**Assignment**
From the entries below, extract every line that includes the word "agent".

- Opening Delimiter -

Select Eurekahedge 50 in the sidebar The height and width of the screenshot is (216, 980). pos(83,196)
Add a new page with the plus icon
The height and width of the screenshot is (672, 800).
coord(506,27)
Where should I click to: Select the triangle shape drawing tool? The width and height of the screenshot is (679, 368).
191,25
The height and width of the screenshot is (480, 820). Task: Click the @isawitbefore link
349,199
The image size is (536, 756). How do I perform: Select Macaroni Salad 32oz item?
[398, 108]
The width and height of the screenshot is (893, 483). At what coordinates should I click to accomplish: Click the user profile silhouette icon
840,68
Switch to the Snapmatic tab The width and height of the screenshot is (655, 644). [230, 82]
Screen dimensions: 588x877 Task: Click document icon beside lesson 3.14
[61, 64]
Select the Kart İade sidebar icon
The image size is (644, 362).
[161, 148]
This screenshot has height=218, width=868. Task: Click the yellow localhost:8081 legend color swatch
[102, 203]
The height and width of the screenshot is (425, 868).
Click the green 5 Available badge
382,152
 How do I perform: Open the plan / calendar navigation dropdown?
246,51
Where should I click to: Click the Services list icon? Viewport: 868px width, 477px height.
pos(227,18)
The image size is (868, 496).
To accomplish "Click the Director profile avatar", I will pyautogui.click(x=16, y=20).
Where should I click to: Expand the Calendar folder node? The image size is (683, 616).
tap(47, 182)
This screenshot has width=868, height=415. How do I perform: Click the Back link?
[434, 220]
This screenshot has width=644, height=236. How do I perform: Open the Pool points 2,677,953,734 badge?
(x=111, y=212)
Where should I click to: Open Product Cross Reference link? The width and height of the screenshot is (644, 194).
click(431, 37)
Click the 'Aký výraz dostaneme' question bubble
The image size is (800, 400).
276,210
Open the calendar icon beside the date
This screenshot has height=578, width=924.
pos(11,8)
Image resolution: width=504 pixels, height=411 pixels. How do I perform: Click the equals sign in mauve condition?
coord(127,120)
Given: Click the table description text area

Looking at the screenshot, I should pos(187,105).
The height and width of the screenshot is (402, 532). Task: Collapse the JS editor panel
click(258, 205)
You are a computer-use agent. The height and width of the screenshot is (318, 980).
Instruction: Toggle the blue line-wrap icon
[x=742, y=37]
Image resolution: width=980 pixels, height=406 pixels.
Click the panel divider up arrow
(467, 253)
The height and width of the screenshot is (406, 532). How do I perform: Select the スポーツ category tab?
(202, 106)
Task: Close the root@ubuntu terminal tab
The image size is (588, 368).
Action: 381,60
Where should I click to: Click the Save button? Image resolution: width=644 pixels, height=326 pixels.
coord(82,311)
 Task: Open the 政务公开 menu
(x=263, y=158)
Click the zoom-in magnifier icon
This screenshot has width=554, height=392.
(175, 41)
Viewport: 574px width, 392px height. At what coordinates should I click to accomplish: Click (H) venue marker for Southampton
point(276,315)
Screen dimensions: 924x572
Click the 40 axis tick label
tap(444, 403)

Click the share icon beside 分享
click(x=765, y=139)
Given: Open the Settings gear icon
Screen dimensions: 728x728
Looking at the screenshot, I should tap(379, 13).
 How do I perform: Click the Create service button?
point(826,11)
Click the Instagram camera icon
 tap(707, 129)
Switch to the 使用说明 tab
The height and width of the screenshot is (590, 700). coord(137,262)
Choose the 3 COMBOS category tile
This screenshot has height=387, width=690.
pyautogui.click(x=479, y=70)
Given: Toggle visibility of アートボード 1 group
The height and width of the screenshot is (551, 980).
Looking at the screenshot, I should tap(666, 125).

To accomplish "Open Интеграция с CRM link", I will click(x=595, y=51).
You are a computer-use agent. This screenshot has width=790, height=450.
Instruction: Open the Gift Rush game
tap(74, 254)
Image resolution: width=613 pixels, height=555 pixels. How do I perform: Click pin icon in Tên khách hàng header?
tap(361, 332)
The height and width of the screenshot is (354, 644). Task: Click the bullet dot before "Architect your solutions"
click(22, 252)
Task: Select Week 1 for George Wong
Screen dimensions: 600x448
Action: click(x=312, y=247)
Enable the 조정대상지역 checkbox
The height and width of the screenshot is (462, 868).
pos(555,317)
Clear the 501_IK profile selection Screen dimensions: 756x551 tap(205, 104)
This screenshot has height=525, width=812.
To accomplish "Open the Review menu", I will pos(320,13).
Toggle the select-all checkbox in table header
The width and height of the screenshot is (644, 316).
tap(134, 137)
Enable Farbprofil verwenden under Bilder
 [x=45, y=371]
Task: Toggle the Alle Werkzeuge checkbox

- Closing Delimiter -

**Response box**
You are a computer-use agent. The height and width of the screenshot is (318, 980).
You are a computer-use agent. This screenshot has width=790, height=450.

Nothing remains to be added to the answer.